Father Manríquez spent most of his time going house to house trying to visit every family in the parish. “The health needs are enormous,” he told me. There was a high incidence of diabetes, for example. “The church decided to enter at the ground floor, to start with families. We’re trying to rebuild the social fabric,” he said, noting that 40 percent of the population in the parish was under fourteen years of age. “There’s a great opportunity here,” he observed. The church held soccer camps with five hundred children and put on workshops to combat family violence. Father Manríquez was especially proud of the church’s efforts to intervene with adult men through a “masculinity course” for fathers, which attempted to teach men to be more involved with their families and more sensitive to their wives and children.

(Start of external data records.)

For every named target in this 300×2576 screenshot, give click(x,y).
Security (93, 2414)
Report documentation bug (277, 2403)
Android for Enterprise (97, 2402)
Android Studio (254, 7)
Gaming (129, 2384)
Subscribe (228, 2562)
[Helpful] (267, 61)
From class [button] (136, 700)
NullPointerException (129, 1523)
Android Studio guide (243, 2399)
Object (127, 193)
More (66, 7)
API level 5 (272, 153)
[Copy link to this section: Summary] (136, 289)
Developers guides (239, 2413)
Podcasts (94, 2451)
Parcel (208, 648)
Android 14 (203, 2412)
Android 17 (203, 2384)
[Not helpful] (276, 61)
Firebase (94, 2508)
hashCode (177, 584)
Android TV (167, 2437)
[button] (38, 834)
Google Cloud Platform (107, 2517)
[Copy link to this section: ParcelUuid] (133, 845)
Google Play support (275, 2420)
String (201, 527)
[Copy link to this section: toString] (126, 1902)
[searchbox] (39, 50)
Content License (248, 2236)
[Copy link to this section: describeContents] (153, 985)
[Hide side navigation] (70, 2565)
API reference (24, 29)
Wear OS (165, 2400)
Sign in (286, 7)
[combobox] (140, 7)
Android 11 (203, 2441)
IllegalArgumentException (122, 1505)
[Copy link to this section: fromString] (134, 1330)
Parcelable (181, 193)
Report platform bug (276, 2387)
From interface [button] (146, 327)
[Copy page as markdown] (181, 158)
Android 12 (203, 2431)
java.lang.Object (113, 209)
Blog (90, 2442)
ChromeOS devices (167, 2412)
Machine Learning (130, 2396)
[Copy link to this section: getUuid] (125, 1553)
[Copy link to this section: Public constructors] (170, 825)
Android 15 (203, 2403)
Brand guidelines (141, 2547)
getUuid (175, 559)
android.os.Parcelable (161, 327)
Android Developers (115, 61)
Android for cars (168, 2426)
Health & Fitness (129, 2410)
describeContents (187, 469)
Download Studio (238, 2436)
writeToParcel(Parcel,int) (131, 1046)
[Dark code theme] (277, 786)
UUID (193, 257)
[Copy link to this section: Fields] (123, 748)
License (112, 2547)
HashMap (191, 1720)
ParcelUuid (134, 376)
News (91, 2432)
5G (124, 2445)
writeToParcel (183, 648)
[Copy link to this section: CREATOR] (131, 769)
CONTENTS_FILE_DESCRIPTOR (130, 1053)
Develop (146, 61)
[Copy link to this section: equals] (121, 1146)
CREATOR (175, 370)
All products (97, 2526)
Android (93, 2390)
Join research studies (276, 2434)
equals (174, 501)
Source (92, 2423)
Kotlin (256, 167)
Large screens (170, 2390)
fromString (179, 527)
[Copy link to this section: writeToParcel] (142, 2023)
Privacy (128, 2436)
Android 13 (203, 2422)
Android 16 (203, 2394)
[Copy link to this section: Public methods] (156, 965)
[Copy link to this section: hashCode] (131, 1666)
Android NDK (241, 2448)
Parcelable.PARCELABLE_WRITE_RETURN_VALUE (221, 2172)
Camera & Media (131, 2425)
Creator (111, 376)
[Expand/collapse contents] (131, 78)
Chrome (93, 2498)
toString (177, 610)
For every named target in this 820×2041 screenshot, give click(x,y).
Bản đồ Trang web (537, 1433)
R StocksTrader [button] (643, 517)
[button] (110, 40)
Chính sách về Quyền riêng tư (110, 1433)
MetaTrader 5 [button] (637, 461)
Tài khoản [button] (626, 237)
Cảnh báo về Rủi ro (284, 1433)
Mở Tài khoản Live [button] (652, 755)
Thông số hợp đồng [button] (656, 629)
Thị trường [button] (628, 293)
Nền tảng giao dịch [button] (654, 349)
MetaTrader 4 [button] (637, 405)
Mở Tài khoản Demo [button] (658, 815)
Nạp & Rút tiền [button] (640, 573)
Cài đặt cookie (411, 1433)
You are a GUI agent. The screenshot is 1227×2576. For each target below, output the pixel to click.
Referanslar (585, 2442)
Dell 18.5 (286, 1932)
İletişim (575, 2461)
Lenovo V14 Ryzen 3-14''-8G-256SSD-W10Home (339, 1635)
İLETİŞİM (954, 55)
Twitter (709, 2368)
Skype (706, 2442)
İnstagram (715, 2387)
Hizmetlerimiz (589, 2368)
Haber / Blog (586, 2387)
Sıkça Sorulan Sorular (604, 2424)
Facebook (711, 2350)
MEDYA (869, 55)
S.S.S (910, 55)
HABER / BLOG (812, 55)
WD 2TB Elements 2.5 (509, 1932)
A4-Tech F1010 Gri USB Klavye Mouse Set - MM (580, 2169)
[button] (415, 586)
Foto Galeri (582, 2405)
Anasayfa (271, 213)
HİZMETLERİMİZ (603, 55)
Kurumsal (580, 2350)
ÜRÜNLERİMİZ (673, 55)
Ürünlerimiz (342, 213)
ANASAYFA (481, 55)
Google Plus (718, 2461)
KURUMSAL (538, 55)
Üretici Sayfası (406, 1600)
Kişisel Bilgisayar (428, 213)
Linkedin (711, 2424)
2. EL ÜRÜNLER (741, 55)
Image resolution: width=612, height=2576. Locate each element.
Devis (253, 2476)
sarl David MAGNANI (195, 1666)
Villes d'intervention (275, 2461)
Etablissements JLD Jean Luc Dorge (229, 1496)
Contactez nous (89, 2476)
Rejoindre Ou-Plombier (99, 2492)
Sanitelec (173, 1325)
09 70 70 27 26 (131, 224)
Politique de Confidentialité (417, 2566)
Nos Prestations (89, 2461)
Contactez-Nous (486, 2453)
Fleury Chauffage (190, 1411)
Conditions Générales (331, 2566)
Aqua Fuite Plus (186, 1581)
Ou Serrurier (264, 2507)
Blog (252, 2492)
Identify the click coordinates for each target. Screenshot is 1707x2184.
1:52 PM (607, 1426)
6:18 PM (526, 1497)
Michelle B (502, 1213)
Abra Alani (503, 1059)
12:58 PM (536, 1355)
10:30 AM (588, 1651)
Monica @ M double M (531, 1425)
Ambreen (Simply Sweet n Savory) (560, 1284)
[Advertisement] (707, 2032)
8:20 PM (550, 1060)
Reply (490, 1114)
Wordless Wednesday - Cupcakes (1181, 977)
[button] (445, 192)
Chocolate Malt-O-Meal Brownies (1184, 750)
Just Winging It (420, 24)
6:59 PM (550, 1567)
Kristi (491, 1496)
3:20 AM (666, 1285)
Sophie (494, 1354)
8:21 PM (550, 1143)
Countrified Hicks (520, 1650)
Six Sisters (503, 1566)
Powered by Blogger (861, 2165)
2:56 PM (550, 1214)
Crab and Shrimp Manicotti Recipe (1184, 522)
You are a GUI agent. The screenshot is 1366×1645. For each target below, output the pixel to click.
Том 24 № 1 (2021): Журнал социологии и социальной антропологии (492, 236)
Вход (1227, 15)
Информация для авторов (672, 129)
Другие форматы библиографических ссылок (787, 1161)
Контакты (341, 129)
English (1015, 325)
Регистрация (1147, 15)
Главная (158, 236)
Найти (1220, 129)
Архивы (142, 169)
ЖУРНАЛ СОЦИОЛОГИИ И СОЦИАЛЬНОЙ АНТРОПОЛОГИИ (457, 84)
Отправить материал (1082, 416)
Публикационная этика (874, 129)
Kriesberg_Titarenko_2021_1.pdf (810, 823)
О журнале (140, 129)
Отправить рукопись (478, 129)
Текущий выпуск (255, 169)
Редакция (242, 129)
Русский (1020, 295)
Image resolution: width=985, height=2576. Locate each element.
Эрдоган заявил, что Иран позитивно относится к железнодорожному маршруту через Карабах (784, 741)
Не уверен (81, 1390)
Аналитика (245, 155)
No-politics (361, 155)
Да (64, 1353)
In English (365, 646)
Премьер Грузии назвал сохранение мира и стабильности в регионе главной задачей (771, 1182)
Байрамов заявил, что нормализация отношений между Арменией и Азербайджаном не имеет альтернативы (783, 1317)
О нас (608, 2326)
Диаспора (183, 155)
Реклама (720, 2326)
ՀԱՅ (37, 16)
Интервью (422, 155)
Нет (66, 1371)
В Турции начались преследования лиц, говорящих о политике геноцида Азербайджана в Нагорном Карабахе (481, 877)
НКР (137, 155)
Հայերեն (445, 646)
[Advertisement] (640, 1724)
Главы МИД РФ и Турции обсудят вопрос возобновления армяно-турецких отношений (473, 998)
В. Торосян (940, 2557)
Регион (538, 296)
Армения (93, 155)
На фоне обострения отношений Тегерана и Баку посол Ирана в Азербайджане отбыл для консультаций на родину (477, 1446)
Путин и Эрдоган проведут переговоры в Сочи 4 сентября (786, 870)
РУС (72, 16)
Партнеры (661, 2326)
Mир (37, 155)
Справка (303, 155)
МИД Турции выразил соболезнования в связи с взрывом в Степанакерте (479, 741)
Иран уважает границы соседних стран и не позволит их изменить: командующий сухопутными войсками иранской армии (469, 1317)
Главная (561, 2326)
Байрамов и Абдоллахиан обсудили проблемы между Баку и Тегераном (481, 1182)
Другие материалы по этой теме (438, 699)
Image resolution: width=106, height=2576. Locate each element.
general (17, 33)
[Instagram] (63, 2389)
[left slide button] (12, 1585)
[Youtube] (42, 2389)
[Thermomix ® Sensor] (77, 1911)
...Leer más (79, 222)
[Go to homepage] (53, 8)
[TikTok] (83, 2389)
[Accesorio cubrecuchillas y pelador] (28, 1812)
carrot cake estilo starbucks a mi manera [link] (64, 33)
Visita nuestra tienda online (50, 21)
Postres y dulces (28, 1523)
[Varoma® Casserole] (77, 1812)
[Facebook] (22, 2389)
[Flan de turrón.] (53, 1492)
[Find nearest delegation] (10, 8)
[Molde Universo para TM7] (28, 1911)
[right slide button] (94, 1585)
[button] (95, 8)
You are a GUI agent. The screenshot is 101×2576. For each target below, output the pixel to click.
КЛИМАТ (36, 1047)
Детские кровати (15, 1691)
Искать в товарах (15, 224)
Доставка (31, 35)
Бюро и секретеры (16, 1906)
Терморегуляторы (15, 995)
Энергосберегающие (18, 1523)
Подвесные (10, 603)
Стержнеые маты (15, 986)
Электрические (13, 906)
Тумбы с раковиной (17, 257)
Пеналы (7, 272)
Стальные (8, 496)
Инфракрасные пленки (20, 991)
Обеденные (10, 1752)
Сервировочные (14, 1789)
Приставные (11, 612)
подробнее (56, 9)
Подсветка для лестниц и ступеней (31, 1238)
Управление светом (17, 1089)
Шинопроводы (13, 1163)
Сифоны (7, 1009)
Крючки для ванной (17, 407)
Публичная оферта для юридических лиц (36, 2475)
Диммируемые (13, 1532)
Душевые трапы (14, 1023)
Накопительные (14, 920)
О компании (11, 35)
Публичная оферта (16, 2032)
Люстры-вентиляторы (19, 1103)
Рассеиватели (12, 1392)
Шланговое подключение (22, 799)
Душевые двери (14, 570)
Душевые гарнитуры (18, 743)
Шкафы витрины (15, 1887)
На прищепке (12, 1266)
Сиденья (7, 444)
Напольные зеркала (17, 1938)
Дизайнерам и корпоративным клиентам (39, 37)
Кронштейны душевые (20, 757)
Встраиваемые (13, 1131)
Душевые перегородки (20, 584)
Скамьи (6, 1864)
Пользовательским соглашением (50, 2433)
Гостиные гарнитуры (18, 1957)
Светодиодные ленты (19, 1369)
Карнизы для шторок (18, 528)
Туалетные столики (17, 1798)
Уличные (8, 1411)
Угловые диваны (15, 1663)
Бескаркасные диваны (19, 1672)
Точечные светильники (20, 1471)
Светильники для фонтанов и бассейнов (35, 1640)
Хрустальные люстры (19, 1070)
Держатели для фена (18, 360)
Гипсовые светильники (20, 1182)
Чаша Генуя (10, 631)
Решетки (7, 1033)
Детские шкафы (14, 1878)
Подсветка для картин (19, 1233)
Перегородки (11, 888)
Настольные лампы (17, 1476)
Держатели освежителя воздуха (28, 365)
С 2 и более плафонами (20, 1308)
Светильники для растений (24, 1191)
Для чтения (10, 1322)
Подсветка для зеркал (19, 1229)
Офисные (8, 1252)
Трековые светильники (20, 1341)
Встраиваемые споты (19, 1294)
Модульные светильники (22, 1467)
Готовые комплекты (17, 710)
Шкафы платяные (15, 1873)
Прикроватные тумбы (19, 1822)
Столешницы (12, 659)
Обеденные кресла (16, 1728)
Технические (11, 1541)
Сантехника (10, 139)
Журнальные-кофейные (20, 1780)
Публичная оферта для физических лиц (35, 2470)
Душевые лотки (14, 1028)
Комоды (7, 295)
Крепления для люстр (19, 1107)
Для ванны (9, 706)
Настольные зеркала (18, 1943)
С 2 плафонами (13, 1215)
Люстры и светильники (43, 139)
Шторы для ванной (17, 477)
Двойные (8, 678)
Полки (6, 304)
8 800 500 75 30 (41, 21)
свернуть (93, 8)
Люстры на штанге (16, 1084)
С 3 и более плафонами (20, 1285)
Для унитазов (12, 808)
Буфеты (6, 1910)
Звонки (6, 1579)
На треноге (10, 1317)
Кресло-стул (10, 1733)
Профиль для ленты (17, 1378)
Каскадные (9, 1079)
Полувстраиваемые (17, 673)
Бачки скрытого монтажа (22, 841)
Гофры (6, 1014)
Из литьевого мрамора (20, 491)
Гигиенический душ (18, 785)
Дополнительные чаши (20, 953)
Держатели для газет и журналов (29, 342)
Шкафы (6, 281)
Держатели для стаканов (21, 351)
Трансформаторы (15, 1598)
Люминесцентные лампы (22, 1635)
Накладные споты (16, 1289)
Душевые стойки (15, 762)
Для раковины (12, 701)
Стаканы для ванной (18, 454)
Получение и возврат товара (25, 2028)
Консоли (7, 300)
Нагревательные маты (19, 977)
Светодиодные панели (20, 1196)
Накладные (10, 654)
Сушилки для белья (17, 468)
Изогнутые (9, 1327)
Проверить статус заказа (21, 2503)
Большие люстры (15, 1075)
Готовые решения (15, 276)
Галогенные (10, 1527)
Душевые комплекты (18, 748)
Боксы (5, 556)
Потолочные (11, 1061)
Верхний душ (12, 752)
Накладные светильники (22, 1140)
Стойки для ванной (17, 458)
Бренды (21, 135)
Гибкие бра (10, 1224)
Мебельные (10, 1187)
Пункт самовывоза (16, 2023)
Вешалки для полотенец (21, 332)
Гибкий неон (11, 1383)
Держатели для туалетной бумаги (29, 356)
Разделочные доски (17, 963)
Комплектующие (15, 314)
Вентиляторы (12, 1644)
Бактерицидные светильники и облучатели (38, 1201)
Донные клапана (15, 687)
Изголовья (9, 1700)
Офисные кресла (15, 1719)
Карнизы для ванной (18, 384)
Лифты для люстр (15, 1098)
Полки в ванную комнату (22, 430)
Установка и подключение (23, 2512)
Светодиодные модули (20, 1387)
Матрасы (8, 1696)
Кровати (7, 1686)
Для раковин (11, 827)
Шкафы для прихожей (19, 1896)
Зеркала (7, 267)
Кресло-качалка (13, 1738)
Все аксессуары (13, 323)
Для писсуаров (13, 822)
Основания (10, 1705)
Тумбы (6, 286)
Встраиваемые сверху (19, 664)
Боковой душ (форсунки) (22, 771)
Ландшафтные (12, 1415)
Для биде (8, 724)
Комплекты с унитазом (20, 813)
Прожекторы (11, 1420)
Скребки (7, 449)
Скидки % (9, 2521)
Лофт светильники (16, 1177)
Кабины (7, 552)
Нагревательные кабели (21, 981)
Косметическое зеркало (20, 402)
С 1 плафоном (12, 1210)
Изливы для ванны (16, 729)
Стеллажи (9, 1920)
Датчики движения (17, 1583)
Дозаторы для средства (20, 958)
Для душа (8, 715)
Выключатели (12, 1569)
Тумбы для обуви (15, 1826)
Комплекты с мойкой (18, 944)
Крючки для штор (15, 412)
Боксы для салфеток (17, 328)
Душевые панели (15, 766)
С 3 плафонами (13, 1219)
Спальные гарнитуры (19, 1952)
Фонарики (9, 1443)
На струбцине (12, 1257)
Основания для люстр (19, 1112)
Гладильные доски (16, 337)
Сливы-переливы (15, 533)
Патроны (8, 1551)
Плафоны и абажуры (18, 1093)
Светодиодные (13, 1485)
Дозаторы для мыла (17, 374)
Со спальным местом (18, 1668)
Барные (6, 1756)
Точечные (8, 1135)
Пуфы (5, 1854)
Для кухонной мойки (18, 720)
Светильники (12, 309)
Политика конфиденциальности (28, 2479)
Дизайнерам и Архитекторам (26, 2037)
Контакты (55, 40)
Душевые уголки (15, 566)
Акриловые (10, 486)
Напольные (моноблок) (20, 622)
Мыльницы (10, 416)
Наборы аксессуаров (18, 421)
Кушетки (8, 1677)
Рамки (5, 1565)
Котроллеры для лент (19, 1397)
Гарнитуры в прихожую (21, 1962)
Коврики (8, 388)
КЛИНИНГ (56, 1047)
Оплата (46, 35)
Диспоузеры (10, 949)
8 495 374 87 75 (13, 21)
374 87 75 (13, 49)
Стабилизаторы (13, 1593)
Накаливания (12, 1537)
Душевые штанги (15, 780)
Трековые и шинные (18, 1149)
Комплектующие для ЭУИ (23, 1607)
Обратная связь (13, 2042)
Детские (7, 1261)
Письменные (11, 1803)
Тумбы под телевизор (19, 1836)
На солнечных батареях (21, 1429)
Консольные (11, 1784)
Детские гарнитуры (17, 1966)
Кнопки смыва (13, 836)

The priest was not a fan of the maquiladora industry. On the contrary, he blamed it for some of the ills that Juárez was suffering. “They changed the family,” he lamented. “They changed the root of everything when they brought women into the workforce. And the children? You changed the model, but you didn’t prepare men or women for the new model.” The officials who were so eager to institute the maquiladora system failed to factor in the social toll of having women become the breadwinners while men were left unemployed in great numbers. That fact, he theorized, had a lot to do with the explosion in domestic violence: men were simply not prepared for these profound social changes.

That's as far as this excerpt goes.